Colorado voters next month will decide whether to change that equation for their nine Electoral College votes. They will vote on a ballot initiative to allocate the state’s Electoral College votes in proportion to each candidate’s share of the popular vote.

If one candidate beats the other, by say, 55% to 45%, the winner would receive five Electoral College votes rather than nine. In fact, the state would probably divide five to four almost always: under the system, it would require a 61% landslide in the popular vote to win the sixth Electoral College vote.

No other state does anything like this. Maine and Nebraska, the only two states without a winner-takes-all system, allocate their Electoral College votes to the winner in each of their congressional districts, with two more to the statewide winner.

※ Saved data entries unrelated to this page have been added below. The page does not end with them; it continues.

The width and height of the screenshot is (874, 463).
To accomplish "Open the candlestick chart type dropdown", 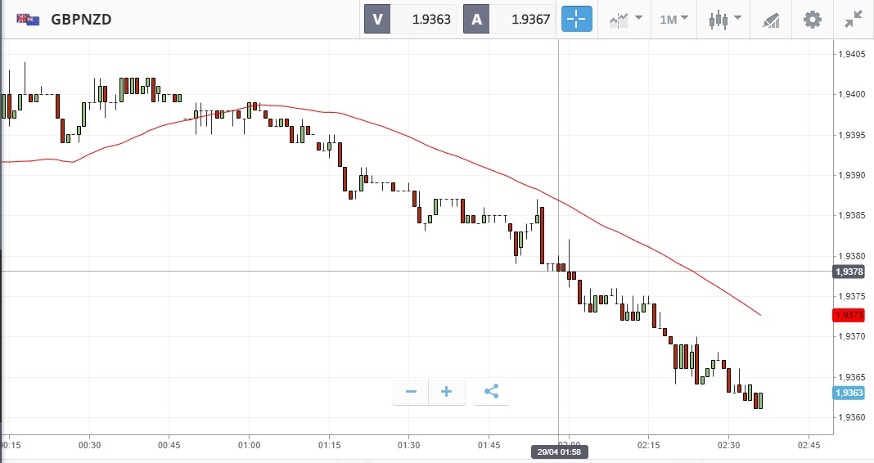I will pyautogui.click(x=725, y=19).
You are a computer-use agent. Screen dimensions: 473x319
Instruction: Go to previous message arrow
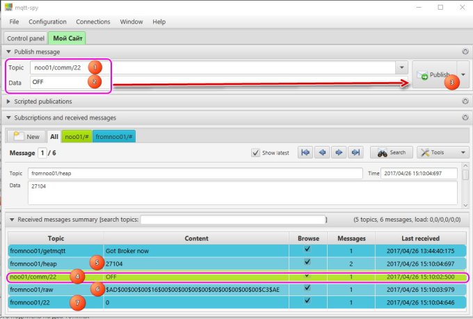coord(321,152)
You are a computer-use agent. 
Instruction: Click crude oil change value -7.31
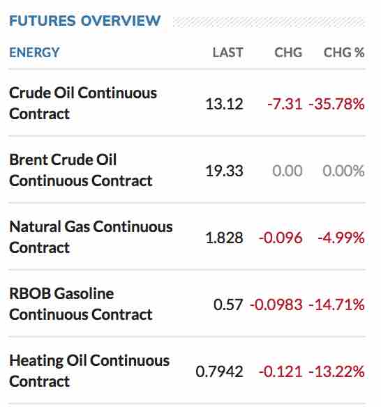285,104
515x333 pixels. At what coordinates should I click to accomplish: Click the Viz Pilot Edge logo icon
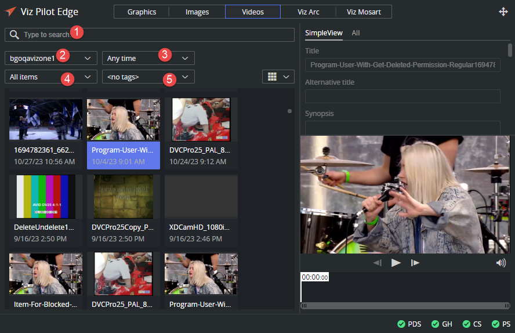pyautogui.click(x=10, y=12)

But the proportional allocation idea has been discussed intermittently for more than a century. After the disputed presidential election of 1876 (when Rutherford B. Hayes won the White House despite losing the popular vote), a House committee approved a constitutional amendment to apply a proportional system to all the states. In 1950, Republican Sen. Henry Cabot Lodge Jr. actually steered such a constitutional amendment through the Senate. But the idea died in the House.

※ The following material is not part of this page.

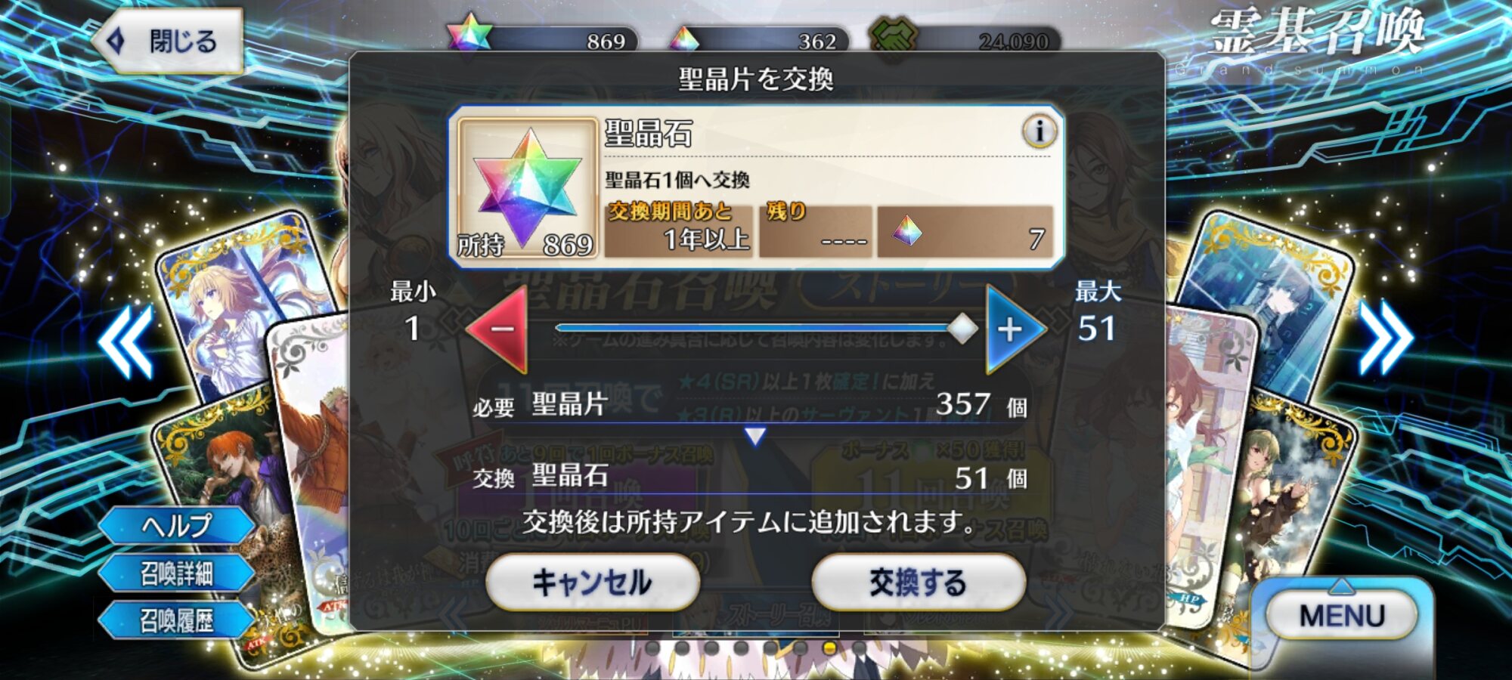
Task: Click the friend point handshake icon
Action: 894,35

Historically, the best argument for the proportional system has been that it makes every vote valuable, since every ballot would affect the candidates’ ability to reach the 270 Electoral College votes required for election. The modern era’s polarization has added another justification. Today, most voters never see the candidates because their states are safely in either the blue or red column. A proportional system would give candidates the incentive to campaign even in states they are sure to lose.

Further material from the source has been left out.